----- Source document -----

Meet Jason D’Allison, a veteran of Micro Mart’s panel of experts. He’s here to help with any technical questions, including anything to do with tablets or smartphones, as well as PCs
Story Of The Blues
I’ve just purchased a Roberts Eco4 Bt radio. This supports Bluetooth, and I’ve now tried to pair three sets of headphones to it, without success. Have you any idea what I’m doing wrong (assuming the radio isn’t faulty)?
As far as I can tell, Will, the Eco4 Bt can receive Bluetooth audio but not transmit it. It’ll allow the user to stream music from another device, such as a phone, tablet, or MP3 player, but I don’t think the reverse is true. It looks as though it’s not possible to stream music *to* another device.
Bluetooth audio streaming uses A2DP (Advanced Audio Distribution Profile). This supports both receiving and transmitting, but most devices are designed for only one or the other. I’m not sure, but it could be that headphone pairing also requires HSP (Headset Profile), and your Roberts definitely doesn’t feature that (view the manual at https://goo.gl/L87JBa). A profile, by the way, is a sort of driver that determines what behaviour a Bluetooth device supports.

----- Records supplied -----

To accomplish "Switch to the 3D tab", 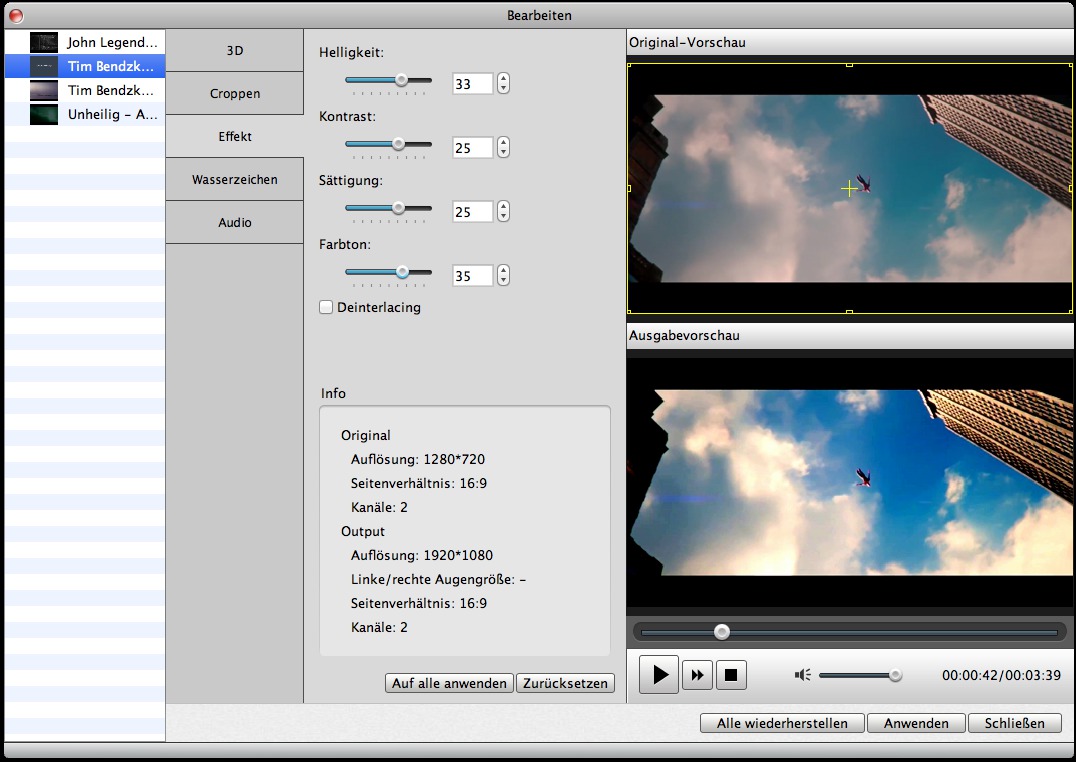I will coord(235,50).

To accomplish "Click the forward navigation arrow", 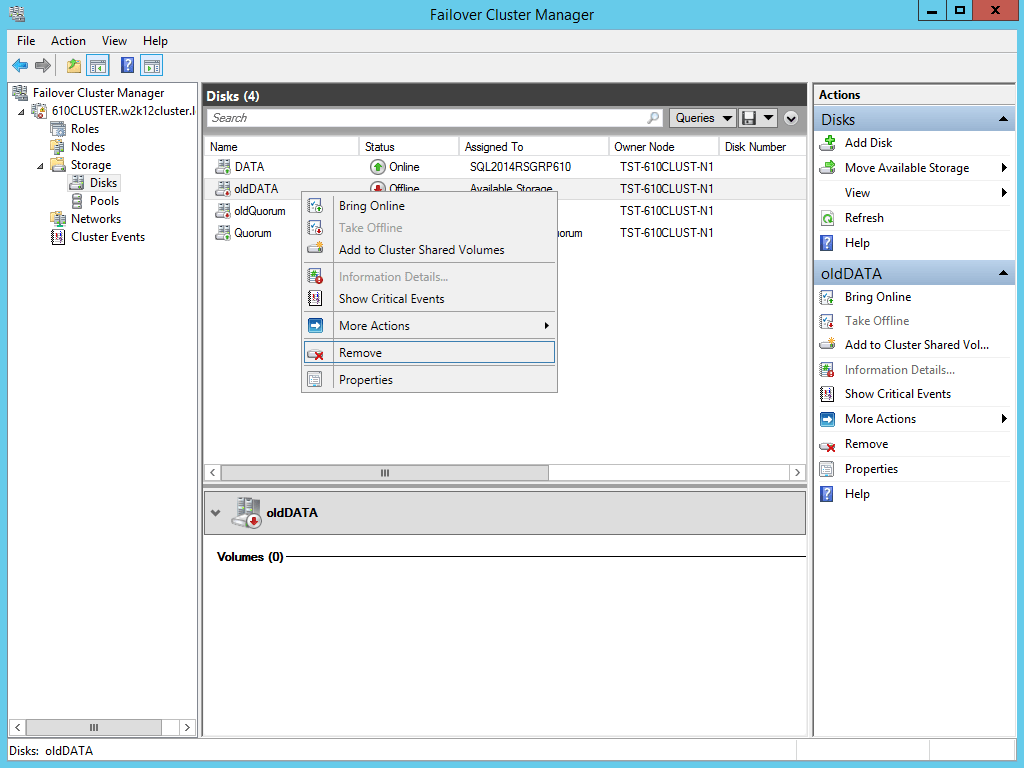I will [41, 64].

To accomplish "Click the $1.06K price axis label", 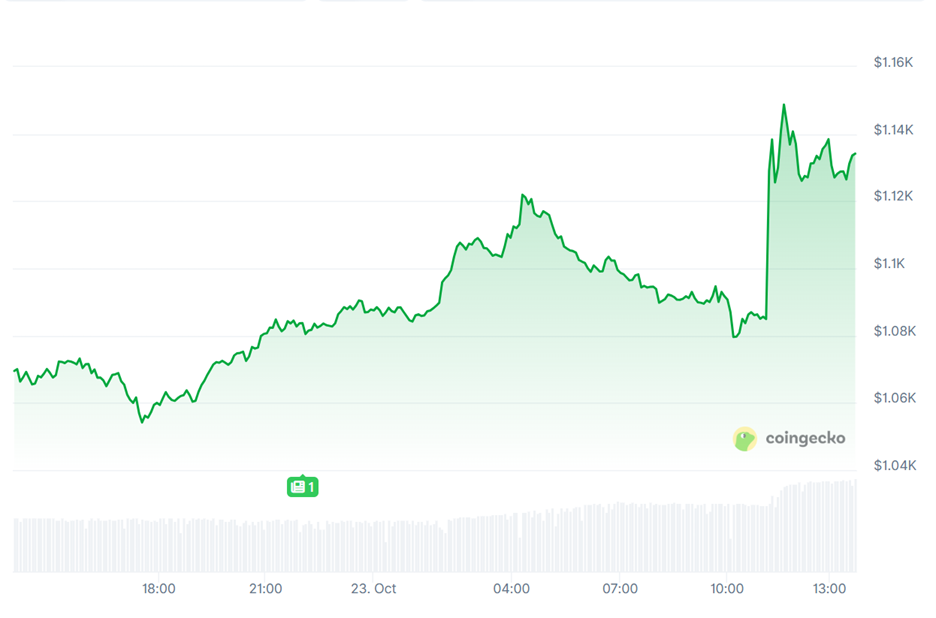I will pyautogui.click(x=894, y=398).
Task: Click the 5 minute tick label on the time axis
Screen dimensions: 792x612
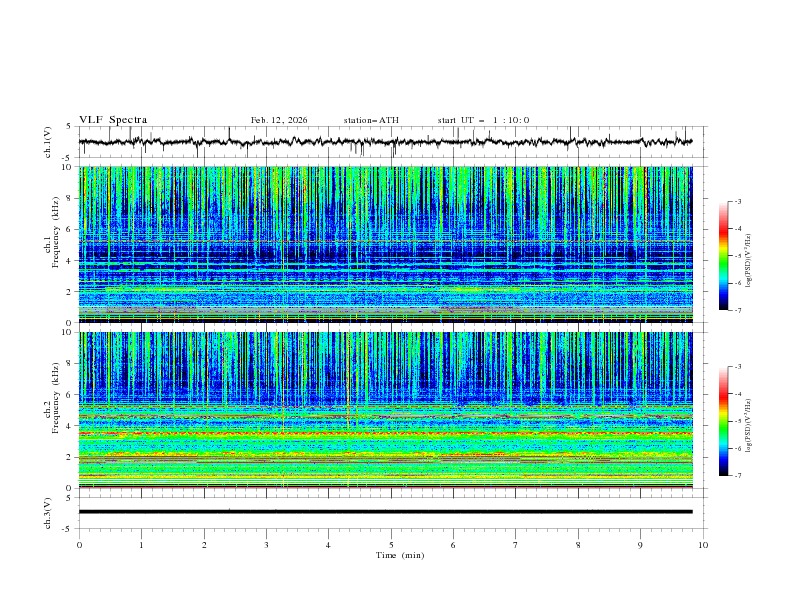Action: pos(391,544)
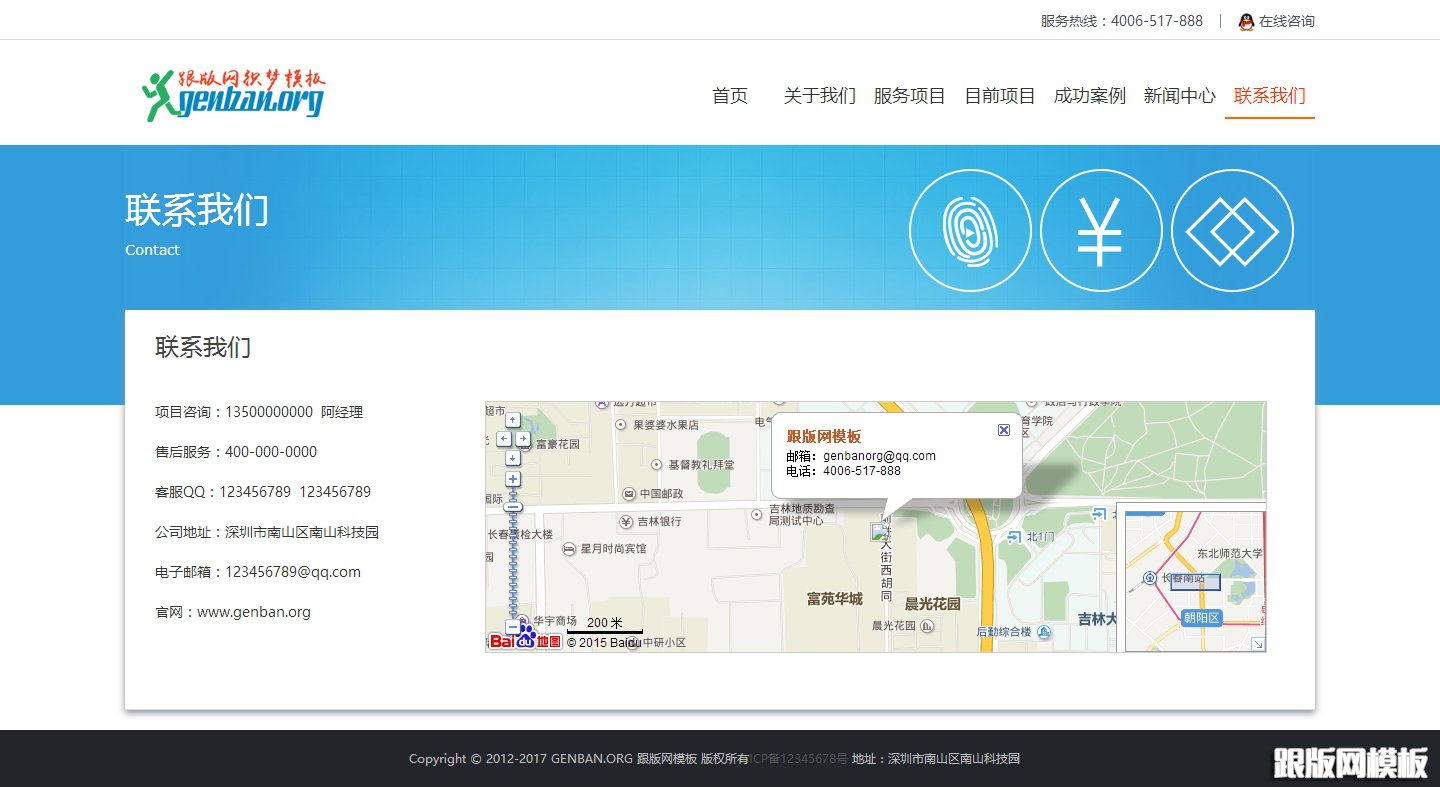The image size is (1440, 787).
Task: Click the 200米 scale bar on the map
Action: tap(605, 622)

-----

◆ Given instruction
Reproduce, word for word, the part of the Bluetooth radio column above that runs between "Meet Jason D’Allison, a" and "radio isn’t faulty)?", inclusive.

◆ Answer to this exercise
Meet Jason D’Allison, a veteran of Micro Mart’s panel of experts. He’s here to help with any technical questions, including anything to do with tablets or smartphones, as well as PCs
Story Of The Blues
I’ve just purchased a Roberts Eco4 Bt radio. This supports Bluetooth, and I’ve now tried to pair three sets of headphones to it, without success. Have you any idea what I’m doing wrong (assuming the radio isn’t faulty)?